3. What are the challenges when searching for personal data?
The principal challenge in data detection lies in the completeness of data sources processed and the detection rules themselves.
The term "data source" refers to any location where data is stored, including:
Databases (SQL, NoSQL),
Storage of software packages outside the database (XML, File),
Emails (on the server and on users' machines),
Hidden data (Excel files, CSV export, documents stored on the network or user workstations).
Each of these potential data sources should be considered when performing the inventory work. The more detailed the list, the more exhaustive the detection will be.
It is important to note that the personal data protected by the GDPR does not only apply to sensitive data (e.g. political opinions, race, sexual orientation, religion, etc.) which are anyway (with some exceptions) prohibited from collection.

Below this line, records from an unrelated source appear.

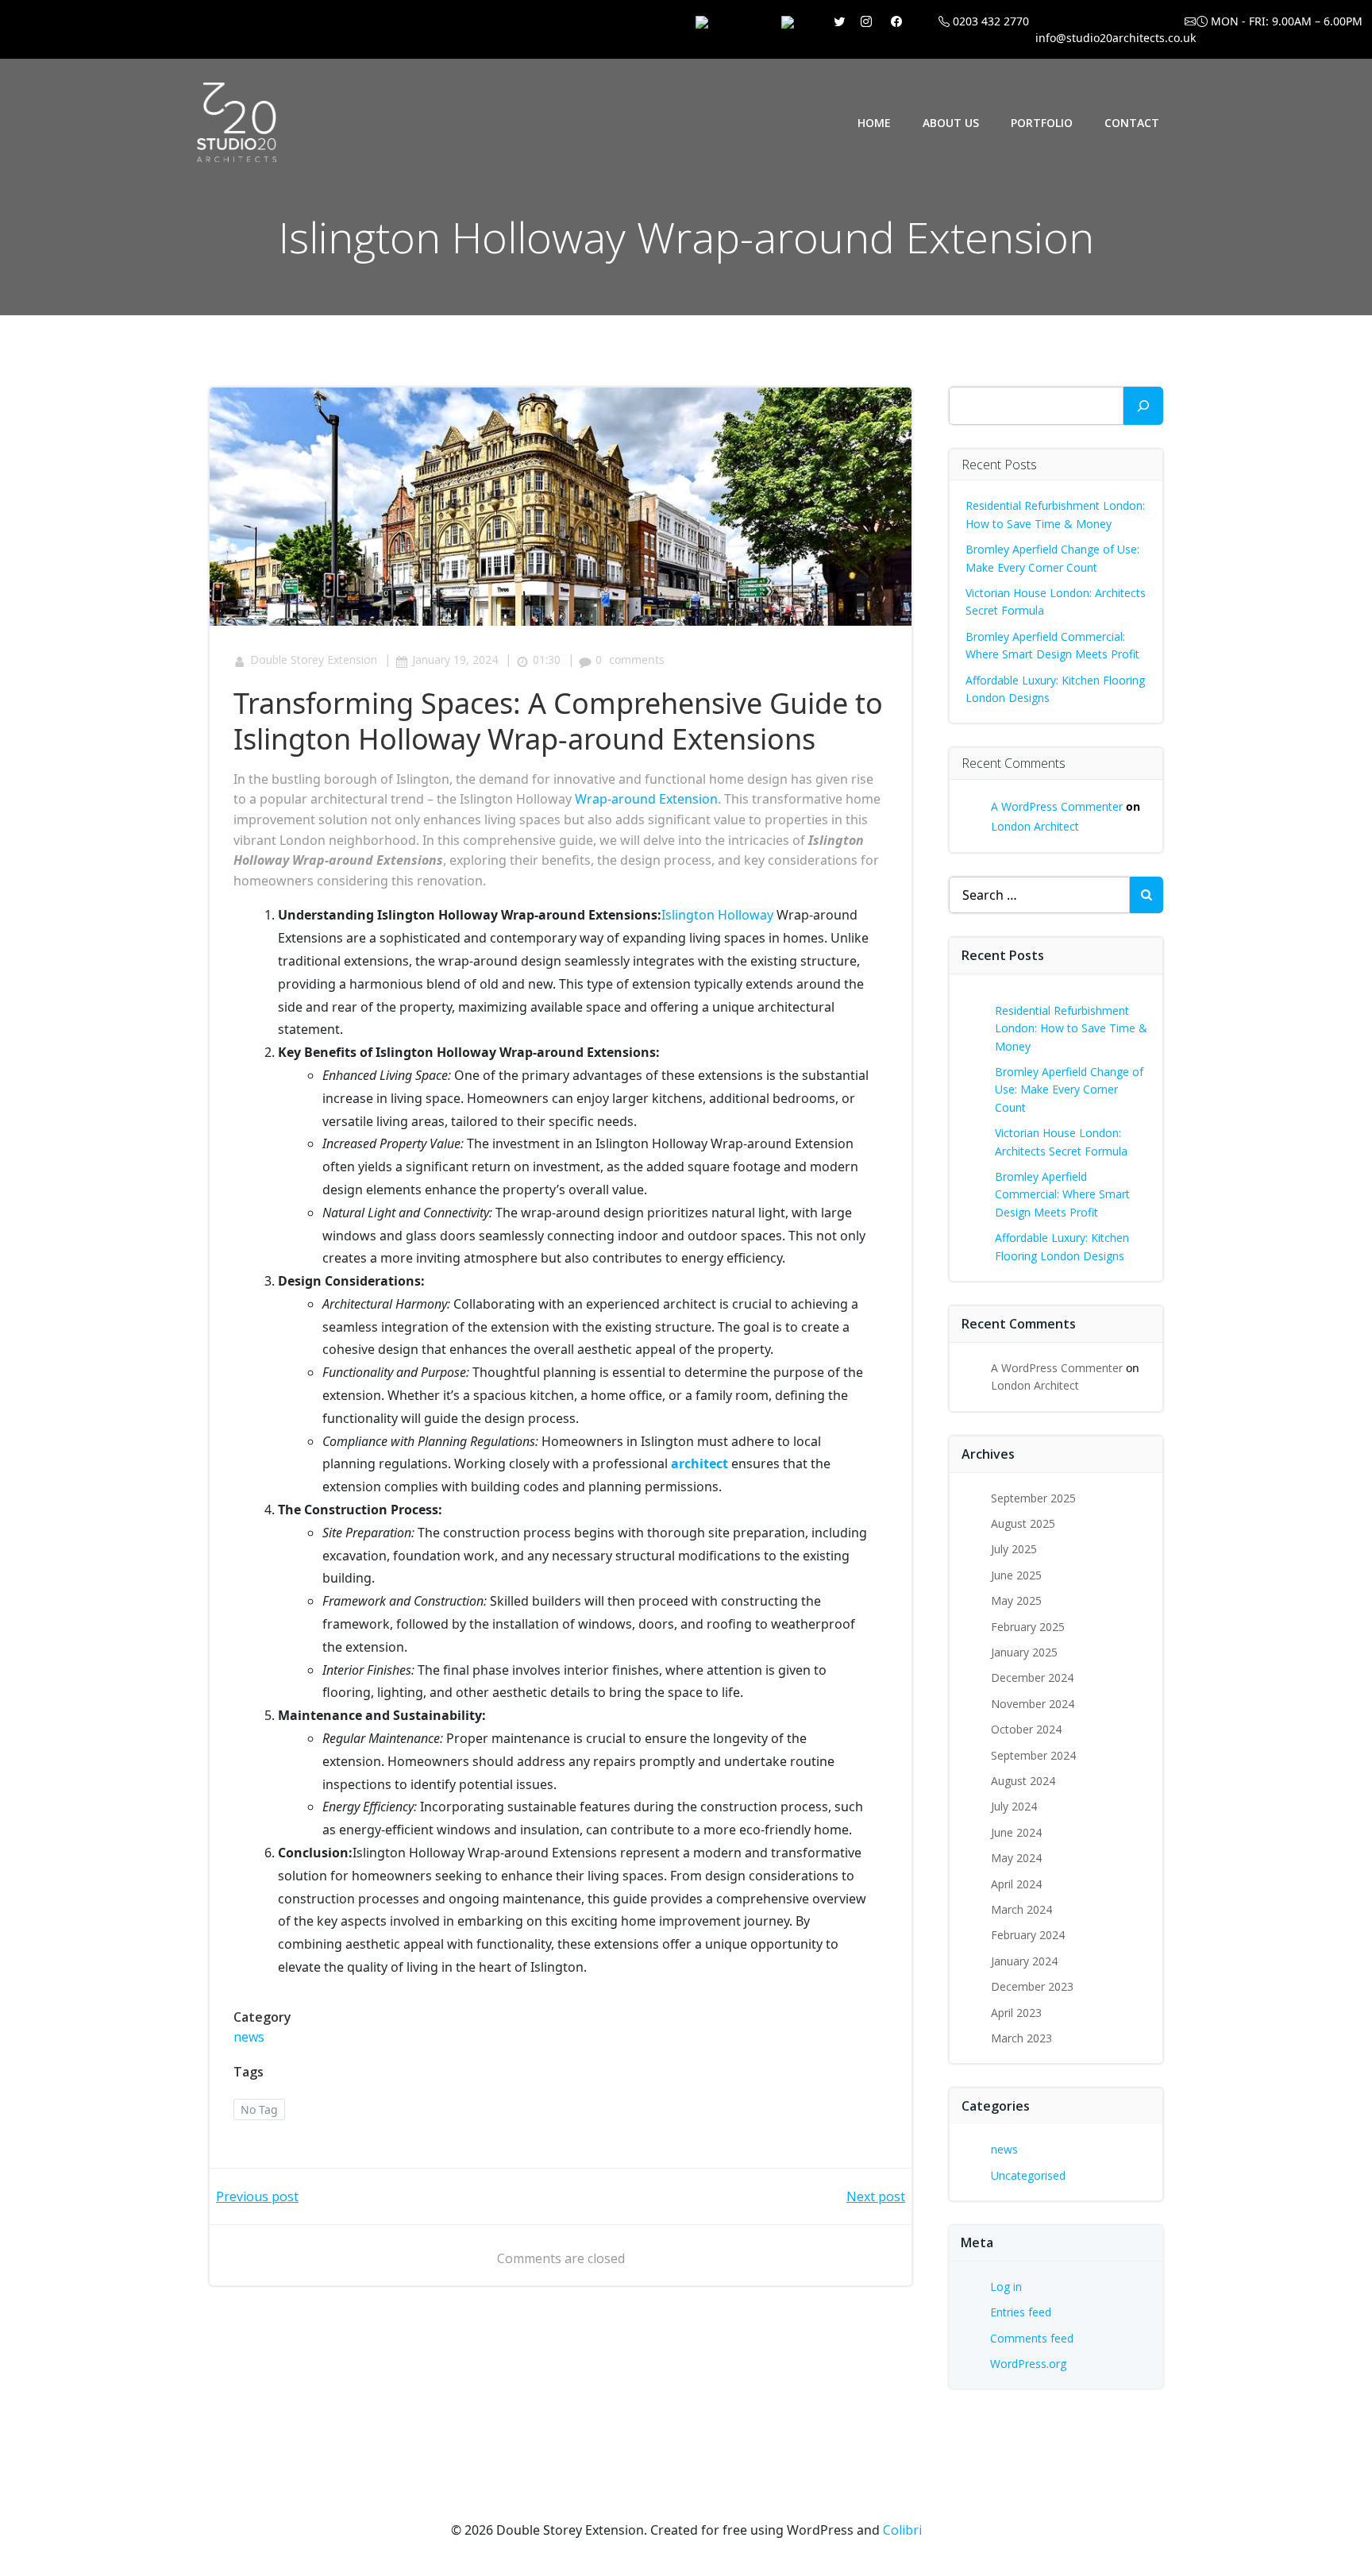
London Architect (1035, 826)
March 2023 (1021, 2038)
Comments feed (1031, 2338)
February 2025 (1028, 1626)
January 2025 (1024, 1652)
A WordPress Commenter (1057, 806)
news (248, 2037)
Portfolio (1042, 122)
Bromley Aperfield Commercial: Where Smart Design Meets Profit (1062, 1194)
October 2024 (1026, 1729)
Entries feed (1020, 2312)
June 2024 (1016, 1832)
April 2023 (1016, 2012)
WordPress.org (1028, 2363)
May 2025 (1016, 1600)
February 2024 (1028, 1934)
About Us (951, 122)
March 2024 (1021, 1909)
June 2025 (1016, 1575)
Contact (1131, 122)
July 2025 (1014, 1548)
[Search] (1143, 406)
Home (874, 122)
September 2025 (1033, 1498)
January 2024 (1024, 1961)
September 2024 (1033, 1755)
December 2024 (1032, 1677)
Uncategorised (1028, 2175)
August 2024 (1023, 1780)
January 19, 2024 (455, 659)
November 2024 (1032, 1703)
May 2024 (1016, 1857)
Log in (1006, 2286)
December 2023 (1032, 1986)
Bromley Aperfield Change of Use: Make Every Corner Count (1069, 1089)
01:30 (547, 659)
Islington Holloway (717, 915)
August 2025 (1023, 1523)
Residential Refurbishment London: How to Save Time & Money (1071, 1028)
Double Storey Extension (313, 659)
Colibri (902, 2530)
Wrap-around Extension (646, 799)
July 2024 (1014, 1806)
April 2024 (1016, 1884)
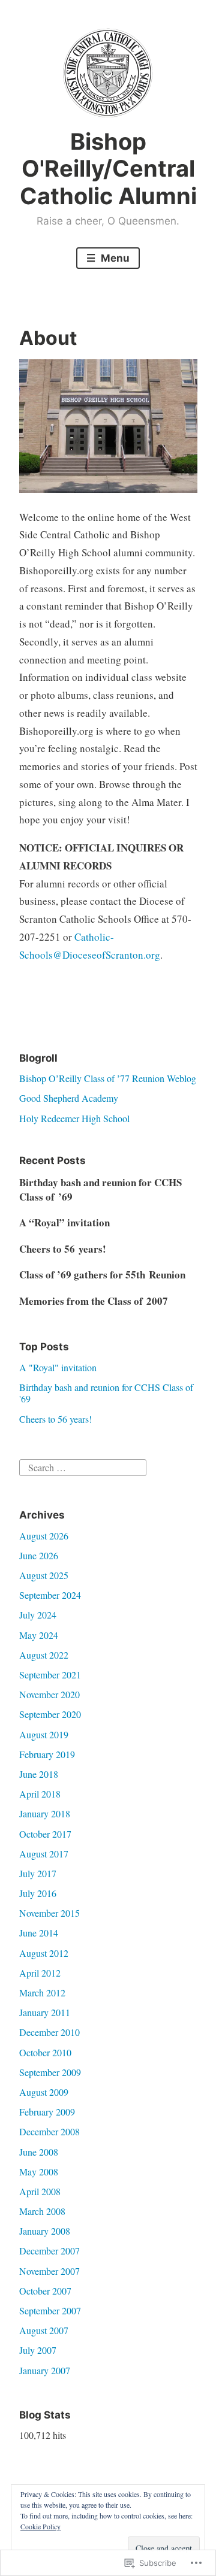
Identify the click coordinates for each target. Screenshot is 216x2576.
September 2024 (50, 1595)
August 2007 (43, 2330)
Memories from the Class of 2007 (93, 1300)
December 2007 (49, 2250)
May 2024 (38, 1635)
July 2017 (37, 1873)
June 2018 (38, 1774)
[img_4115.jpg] (108, 489)
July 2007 (37, 2350)
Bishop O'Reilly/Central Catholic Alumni (108, 169)
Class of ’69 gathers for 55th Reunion (102, 1274)
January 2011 (44, 2012)
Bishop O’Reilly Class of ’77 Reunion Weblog (107, 1078)
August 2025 (43, 1575)
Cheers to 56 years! (62, 1248)
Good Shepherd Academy (68, 1098)
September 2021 (50, 1674)
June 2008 (38, 2151)
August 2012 (43, 1953)
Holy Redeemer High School (74, 1118)
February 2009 (47, 2111)
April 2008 (40, 2191)
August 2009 (43, 2092)
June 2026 (38, 1555)
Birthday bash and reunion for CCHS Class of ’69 (100, 1189)
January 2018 (44, 1813)
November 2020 (49, 1694)
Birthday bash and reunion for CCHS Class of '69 (106, 1393)
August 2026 (43, 1535)
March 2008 (42, 2211)
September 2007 (50, 2310)
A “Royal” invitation (64, 1222)
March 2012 (42, 1992)
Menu (114, 258)
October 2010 (45, 2052)
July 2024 (37, 1614)
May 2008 (38, 2171)
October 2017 (45, 1834)
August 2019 (43, 1734)
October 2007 (45, 2290)
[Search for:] (82, 1466)
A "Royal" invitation (58, 1367)
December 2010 (49, 2032)
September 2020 (50, 1714)
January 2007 (44, 2370)
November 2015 (49, 1913)
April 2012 (40, 1972)
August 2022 (43, 1654)
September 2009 (50, 2072)
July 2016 (37, 1893)
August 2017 (43, 1853)
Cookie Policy (40, 2526)
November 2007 (49, 2271)
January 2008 (44, 2231)
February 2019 (47, 1754)
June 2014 (38, 1932)
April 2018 (40, 1793)
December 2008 (49, 2131)
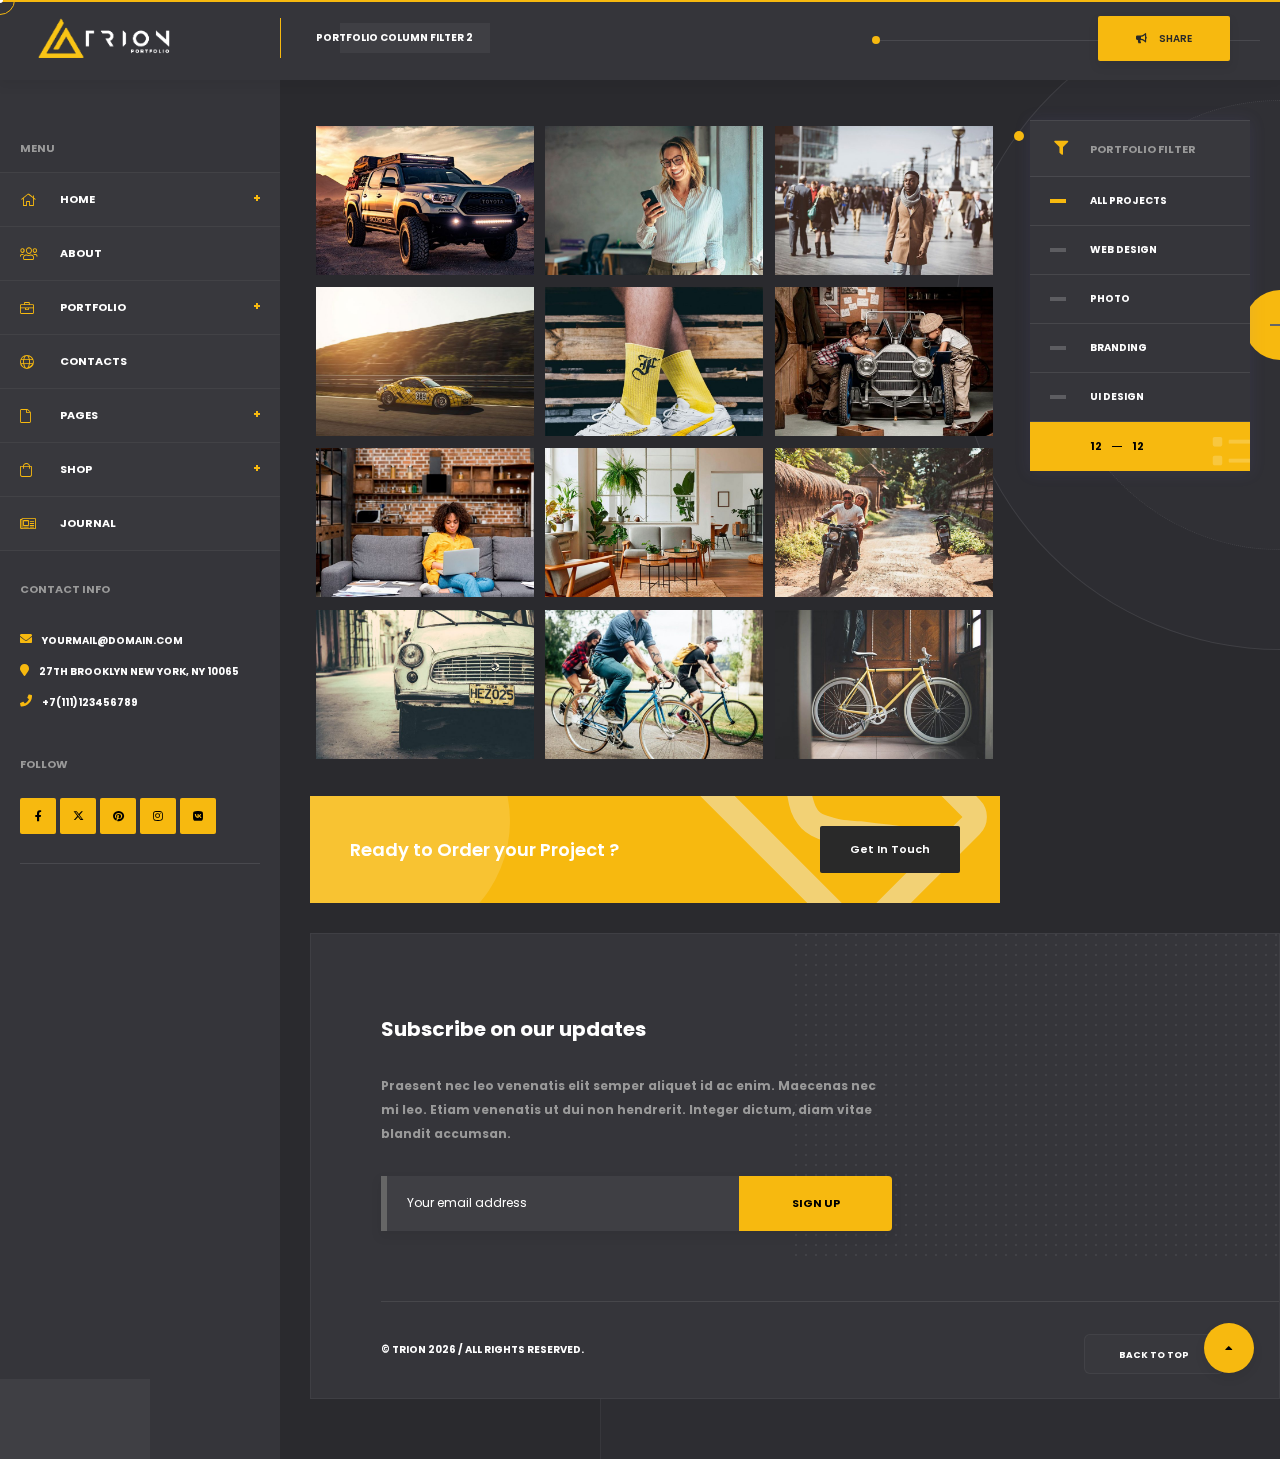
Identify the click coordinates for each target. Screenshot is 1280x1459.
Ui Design (1117, 396)
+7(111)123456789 (90, 702)
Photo (1110, 298)
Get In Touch (890, 849)
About (81, 253)
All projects (1128, 200)
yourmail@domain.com (112, 640)
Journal (88, 523)
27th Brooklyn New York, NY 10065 (139, 671)
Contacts (93, 361)
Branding (1118, 347)
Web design (1123, 249)
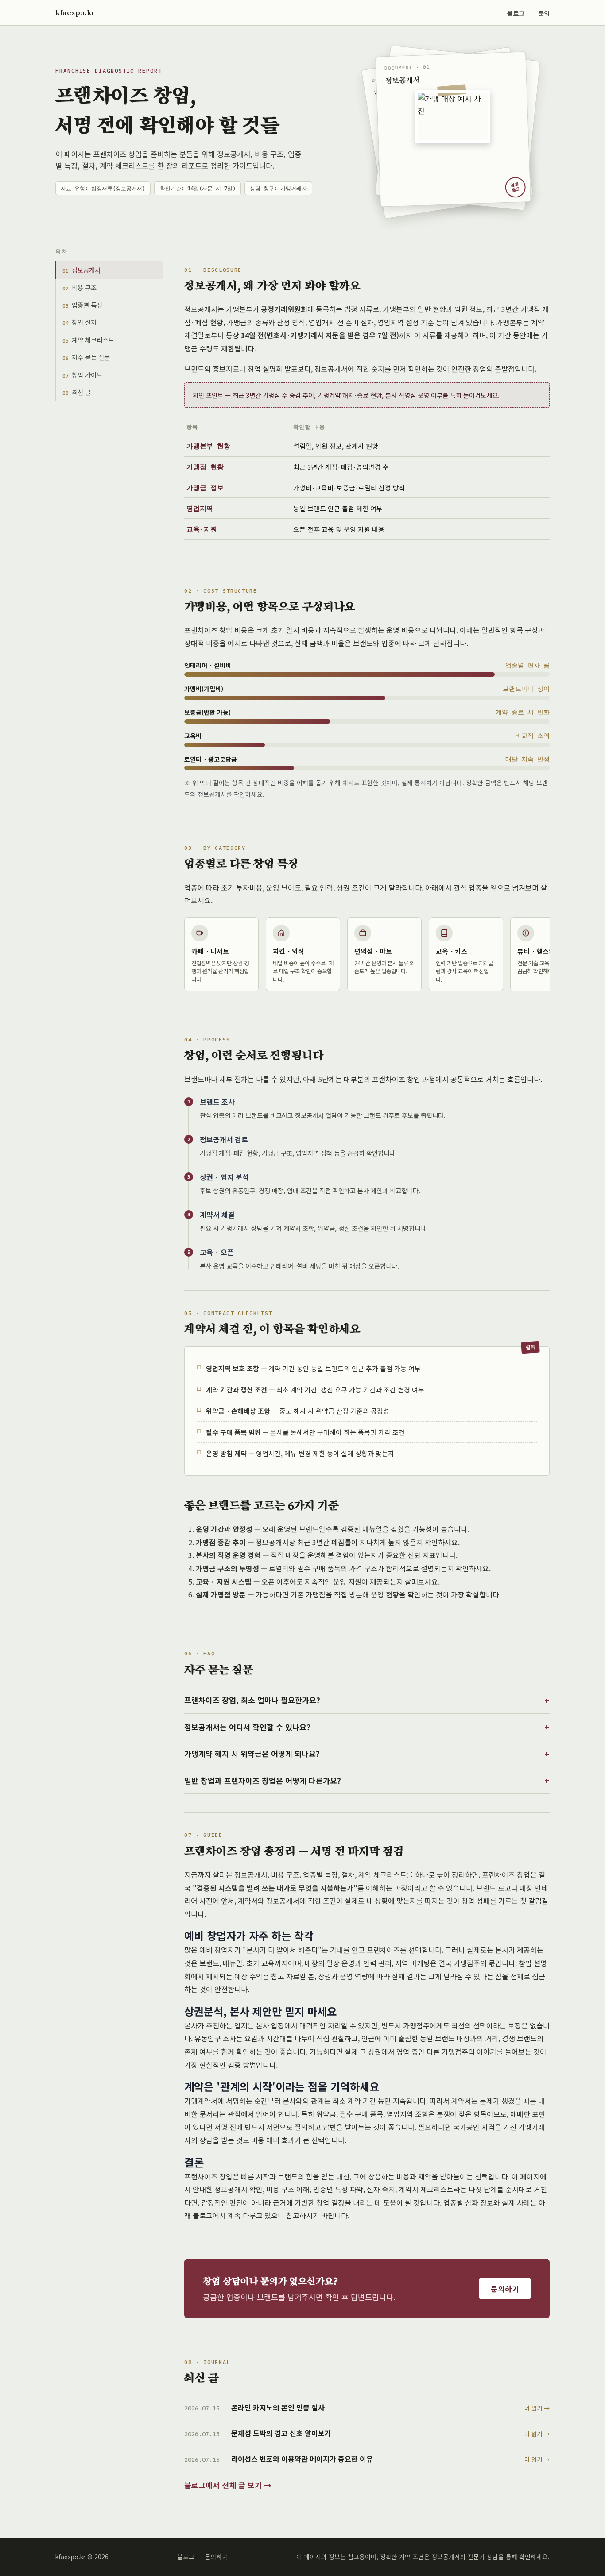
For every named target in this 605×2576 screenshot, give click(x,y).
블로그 (515, 13)
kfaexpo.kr (75, 12)
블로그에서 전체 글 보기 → (227, 2485)
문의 (544, 13)
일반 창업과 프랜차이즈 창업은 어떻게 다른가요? (262, 1780)
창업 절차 (79, 322)
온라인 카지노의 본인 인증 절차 (278, 2407)
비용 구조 (79, 287)
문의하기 (505, 2288)
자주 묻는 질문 (85, 357)
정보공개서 (81, 269)
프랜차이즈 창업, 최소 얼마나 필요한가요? (252, 1699)
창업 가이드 (82, 374)
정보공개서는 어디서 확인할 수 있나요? (247, 1726)
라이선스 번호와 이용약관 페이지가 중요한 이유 (302, 2458)
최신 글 (76, 392)
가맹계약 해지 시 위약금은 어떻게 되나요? (252, 1753)
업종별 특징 (82, 304)
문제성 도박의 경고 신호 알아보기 (281, 2433)
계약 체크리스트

Indeed any data is considered personal as soon as it can be "linked to" a person – either directly (because it contains a name, a photo, a fingerprint, a postal address, an e-mail address, a telephone number, a social security number, an internal number, an IP address, a computer connection identifier, a voice recording, etc.), or indirectly if the linkage can be made by cross-referencing with other information.
In this context, detection rules are able to locate data that could lead to a person being identified, either directly or indirectly (re-identification by cross-referencing).
Usually such data have a particular format that can be detected by more or less complex IT techniques, such as :
Date of birth,
Face in a picture,
This personal data should then be protected to ensure they are used for their primary purpose only, and for no other purpose, unless they are decoupled from the identifying data (that is, anonymized).
4. What are the main criteria to take into account when selecting a data detection solution?
When choosing a tool for detecting personal data, the first thing to take into account is the ultimate intention behind the detection itself.
For example, your goal may be to remove a person from your entire information system (the right to be forgotten), or simply to extract all or part of your databases for testing purposes. In these two cases you will not manage the discovery of personal data in the same way. In the first case, you will have to search (and above all find) ALL data, whereas in the second case you will only have to manage the subset of data extracted.
The cost of the data detection solutions is also a factor to take into account. There is no point in implementing complex processes of link search, anonymization of low quality data (e.g. typing error, data entry error, scan with character recognition...) if you are starting from a well-known data source, or if the regeneration of documents from anonymized data is sufficient for your needs (for the creation of test data sets for example). Limiting the complexity of the detection will result in faster processing time and be easier and less costly to manage.
It would be risky to embark on a complex process of modeling your complete information system if you simply want to generate test data sets for specific applications or extract anonymized statistical data from certain components of the system.
The scale of the task could quickly turn into a financial drain and demand skills or decision-making beyond the current capacities of the project manager himself - thus introducing a high risk of failure into the project. For this reason, it is vital to limit the scope of the project according to the actual need at hand.
Moreover, the GDPR does not require all the company's information to be anonymized, but only data being used outside of its original purpose. It is therefore very rare that an entire information system will need to be anonymized.